Film de sabre, dont le genre est appelé chambara, Ichi, la femme samouraï  donne la part belle à la filiation et au groupe sous pas mal de formes (clan, gang, troupe), le tout saupoudré d’une dose de mélodrame et d’une pointe de vengeance. Le nom et l’état de l’héroïne ainsi que son joli coup de sabre sont un clin d’œil au héros de fiction populaire japonais Zatoïchi, le bretteur masseur aveugle lié aux yakuza et qu’une série de cent films télévisés mit en scène pendant trente ans. La réalisation reste classique et fidèle au genre avec des scènes de combat au ralenti bien senties. On reconnaît aussi parfois dans les costumes, certains personnages haut en couleur et la mise en scène, l’expérience de Fumihiko SORI dans l’adaptation filmée de manga ou d’animé (Full Metal Alchimist, Ping Pong) ce qui apporte une touche d’originalité à la réalisation. Le film bénéficie d’un beau travail sur les costumes et décors et sur la photographie. Il est surtout porté par l’actrice principale Haruka AYASE (Real, Notre petite sœur) qui donne force et fragilité à ce personnage de femme aveugle, sabreuse de talent, simple et généreuse malgré un passé difficile. Si on ajoute à cela le fait que très, très rares sont les personnages féminins principaux dans les films chambara, le défi était de taille et sa performance d’autant plus louable. Ichi, la femme samouraï est un divertissement de genre sympa avec ce petit côté animé qui ravira les « cinévores ».

Mr Long (2017)

Passer d’un gang de Taïwan à une vie de famille tranquille japonaise avant que le passé ne vienne frapper à la porte, voici l’ossature « grand écart » de Mr Long. Ces changements d’univers se traduisent par des changement de rythme, autant dans la réalisation que dans le récit, d’une partie à l’autre et auxquels on adhère ou pas. Entre séquences d’introduction violentes et survitaminées du milieu des gangs et celles, muettes et drôles, du quotidien d’un travailleur membre d’une simple communauté de voisins, jusqu’à la fin dramatique, le film intègre beaucoup de références et d’effets de styles. Mais loin de vouloir démontrer un quelconque savoir-faire « m’as-tu-vu », le réalisateur Sabu semble plus chercher à mixer toute cette diversité que rend possible le cinéma pour créer un film cohérent à l’histoire crédible.

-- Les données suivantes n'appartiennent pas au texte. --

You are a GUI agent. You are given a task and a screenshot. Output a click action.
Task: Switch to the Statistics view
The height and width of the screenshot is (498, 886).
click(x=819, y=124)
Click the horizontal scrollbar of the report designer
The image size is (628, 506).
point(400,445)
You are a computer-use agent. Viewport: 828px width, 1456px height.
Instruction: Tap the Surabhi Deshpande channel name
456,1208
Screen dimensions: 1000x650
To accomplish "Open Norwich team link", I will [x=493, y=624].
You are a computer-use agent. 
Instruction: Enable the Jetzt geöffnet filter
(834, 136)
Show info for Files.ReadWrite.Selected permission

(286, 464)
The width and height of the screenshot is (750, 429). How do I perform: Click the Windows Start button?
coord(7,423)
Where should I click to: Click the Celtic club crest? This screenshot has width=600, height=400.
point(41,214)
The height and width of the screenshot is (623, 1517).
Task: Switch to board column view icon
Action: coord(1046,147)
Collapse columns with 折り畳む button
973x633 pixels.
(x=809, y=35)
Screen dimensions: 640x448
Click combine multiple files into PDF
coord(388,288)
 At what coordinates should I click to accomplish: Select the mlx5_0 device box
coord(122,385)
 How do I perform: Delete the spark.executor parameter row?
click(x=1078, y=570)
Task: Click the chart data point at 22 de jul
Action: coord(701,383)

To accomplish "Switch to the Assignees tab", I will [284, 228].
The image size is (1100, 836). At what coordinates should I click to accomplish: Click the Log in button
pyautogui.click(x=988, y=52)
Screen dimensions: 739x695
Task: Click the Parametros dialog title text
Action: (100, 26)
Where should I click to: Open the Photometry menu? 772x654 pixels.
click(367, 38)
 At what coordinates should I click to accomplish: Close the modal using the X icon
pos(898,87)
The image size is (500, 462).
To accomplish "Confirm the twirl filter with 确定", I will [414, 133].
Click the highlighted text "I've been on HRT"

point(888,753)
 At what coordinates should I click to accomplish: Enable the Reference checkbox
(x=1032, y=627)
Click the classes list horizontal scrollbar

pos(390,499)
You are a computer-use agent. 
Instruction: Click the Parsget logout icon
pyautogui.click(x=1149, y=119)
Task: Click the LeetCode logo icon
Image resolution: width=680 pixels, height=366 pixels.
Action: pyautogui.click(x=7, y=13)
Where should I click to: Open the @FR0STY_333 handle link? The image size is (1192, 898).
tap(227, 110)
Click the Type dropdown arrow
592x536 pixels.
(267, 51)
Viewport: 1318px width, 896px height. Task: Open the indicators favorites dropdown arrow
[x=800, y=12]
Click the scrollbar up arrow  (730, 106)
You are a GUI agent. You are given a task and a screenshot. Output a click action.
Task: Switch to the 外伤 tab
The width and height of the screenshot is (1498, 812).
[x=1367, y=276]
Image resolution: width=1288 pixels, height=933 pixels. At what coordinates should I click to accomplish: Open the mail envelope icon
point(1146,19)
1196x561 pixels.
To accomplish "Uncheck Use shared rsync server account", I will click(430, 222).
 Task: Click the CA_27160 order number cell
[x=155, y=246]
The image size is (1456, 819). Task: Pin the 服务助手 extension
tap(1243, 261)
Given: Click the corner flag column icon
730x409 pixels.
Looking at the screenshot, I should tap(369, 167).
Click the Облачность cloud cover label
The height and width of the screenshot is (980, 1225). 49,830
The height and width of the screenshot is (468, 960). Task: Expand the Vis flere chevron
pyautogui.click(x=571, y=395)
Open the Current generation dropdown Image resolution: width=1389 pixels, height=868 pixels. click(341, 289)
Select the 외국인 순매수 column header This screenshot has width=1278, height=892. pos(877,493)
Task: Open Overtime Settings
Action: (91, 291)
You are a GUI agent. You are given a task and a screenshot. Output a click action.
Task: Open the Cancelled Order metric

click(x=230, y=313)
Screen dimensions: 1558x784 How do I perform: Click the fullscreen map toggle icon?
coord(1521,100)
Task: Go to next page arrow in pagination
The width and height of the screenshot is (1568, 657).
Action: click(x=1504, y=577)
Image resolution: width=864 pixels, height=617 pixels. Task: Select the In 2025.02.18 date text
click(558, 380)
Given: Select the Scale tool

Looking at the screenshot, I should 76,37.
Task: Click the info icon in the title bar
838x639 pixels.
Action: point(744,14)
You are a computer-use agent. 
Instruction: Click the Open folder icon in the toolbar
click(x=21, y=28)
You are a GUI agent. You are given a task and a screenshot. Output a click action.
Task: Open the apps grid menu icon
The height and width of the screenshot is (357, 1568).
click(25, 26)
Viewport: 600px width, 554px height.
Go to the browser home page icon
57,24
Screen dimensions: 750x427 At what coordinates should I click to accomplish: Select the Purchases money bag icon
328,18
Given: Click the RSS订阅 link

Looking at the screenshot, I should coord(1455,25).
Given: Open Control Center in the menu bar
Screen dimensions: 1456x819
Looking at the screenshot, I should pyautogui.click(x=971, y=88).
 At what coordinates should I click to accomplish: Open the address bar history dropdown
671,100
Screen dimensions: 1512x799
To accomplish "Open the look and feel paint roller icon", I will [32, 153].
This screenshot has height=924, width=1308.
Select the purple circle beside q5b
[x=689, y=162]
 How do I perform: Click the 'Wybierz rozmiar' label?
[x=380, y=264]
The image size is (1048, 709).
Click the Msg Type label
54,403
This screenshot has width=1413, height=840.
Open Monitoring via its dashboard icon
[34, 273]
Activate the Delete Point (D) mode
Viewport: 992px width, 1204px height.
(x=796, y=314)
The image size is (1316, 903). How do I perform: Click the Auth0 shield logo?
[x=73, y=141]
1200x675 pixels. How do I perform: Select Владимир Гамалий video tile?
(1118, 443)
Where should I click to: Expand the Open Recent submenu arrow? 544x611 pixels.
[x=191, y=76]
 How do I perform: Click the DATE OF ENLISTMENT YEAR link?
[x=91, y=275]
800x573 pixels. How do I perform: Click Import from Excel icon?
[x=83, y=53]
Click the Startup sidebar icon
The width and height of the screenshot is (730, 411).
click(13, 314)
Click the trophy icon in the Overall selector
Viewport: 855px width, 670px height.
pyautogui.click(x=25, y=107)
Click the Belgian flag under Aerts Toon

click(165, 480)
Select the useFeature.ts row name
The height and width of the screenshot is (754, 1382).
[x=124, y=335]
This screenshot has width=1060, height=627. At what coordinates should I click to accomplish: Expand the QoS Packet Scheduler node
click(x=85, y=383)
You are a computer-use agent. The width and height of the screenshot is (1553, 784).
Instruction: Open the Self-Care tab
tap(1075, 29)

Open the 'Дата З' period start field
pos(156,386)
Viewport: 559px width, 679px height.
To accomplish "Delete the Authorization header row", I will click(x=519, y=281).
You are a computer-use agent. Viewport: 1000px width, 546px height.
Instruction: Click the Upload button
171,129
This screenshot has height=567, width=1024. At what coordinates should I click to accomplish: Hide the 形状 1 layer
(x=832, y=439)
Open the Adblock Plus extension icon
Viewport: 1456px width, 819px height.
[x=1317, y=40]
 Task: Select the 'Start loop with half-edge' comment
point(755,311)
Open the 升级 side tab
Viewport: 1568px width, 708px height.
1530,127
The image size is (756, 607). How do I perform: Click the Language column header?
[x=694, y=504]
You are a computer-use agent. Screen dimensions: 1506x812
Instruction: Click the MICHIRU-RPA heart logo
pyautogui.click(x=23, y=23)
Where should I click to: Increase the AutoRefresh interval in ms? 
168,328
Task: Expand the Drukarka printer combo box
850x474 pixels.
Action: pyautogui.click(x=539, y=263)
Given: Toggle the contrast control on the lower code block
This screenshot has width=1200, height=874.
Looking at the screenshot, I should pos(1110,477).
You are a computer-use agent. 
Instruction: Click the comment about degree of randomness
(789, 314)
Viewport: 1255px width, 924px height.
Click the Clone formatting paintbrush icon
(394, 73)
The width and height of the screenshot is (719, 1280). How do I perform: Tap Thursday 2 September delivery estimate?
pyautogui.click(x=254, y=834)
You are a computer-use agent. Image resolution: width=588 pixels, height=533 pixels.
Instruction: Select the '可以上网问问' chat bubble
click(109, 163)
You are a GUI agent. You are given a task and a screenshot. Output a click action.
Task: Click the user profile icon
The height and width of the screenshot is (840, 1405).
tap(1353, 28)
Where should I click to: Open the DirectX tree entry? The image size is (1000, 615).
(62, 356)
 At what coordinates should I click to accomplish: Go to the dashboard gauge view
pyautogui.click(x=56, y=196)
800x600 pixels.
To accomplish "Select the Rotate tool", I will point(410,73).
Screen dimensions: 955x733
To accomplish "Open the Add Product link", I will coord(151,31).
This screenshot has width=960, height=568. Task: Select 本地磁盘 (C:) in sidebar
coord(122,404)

On retrouve ici l’acteur taïwanais Chang Chen (Tigre et dragon, Les trois royaumes, The assassin) dans le rôle titre, qui effectue ici une jolie pirouette dans sa carrière avec ce personnage d’assassin taïwanais qui finit par trouver sa place dans cette communauté pauvre japonaise grâce à la cuisine. De tueur, il devient sauveur, portant une communauté qui l’a accepté au-delà même de la barrière de la langue et d’un passé qui la laisse indifférente. Un film polymorphe violent et attachant à la fois à regarder sans attentes ni a priori.